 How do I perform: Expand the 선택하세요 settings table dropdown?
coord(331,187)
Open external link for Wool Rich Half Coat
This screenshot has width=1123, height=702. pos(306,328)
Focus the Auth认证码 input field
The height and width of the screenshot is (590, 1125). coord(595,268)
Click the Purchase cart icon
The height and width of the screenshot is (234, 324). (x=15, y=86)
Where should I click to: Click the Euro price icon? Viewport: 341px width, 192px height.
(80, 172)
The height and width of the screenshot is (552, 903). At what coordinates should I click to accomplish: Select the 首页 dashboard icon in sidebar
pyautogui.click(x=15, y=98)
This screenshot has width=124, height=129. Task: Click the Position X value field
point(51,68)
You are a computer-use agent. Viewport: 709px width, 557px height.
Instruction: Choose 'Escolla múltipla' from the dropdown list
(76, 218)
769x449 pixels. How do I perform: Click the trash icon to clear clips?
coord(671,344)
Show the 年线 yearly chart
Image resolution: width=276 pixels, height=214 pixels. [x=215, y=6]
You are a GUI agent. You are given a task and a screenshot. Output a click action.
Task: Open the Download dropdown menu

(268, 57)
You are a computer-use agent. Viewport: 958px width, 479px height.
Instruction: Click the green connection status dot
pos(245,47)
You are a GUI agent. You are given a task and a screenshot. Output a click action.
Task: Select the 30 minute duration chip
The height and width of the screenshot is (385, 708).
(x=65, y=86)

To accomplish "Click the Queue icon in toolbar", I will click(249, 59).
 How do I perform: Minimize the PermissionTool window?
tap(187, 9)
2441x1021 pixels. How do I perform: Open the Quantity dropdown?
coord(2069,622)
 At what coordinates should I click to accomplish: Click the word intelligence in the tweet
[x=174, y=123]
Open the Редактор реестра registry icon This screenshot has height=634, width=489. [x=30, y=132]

----

**THE PROBLEM**
From the line holding "Instruction: Choose 'Escolla" down to the final line above, copy each line exactly, and leave out everything before it.

**RESULT BELOW**
Instruction: Choose 'Escolla múltipla' from the dropdown list
(76, 218)
769x449 pixels. How do I perform: Click the trash icon to clear clips?
coord(671,344)
Show the 年线 yearly chart
Image resolution: width=276 pixels, height=214 pixels. [x=215, y=6]
You are a GUI agent. You are given a task and a screenshot. Output a click action.
Task: Open the Download dropdown menu

(268, 57)
You are a computer-use agent. Viewport: 958px width, 479px height.
Instruction: Click the green connection status dot
pos(245,47)
You are a GUI agent. You are given a task and a screenshot. Output a click action.
Task: Select the 30 minute duration chip
The height and width of the screenshot is (385, 708).
(x=65, y=86)

To accomplish "Click the Queue icon in toolbar", I will click(249, 59).
 How do I perform: Minimize the PermissionTool window?
tap(187, 9)
2441x1021 pixels. How do I perform: Open the Quantity dropdown?
coord(2069,622)
 At what coordinates should I click to accomplish: Click the word intelligence in the tweet
[x=174, y=123]
Open the Редактор реестра registry icon This screenshot has height=634, width=489. [x=30, y=132]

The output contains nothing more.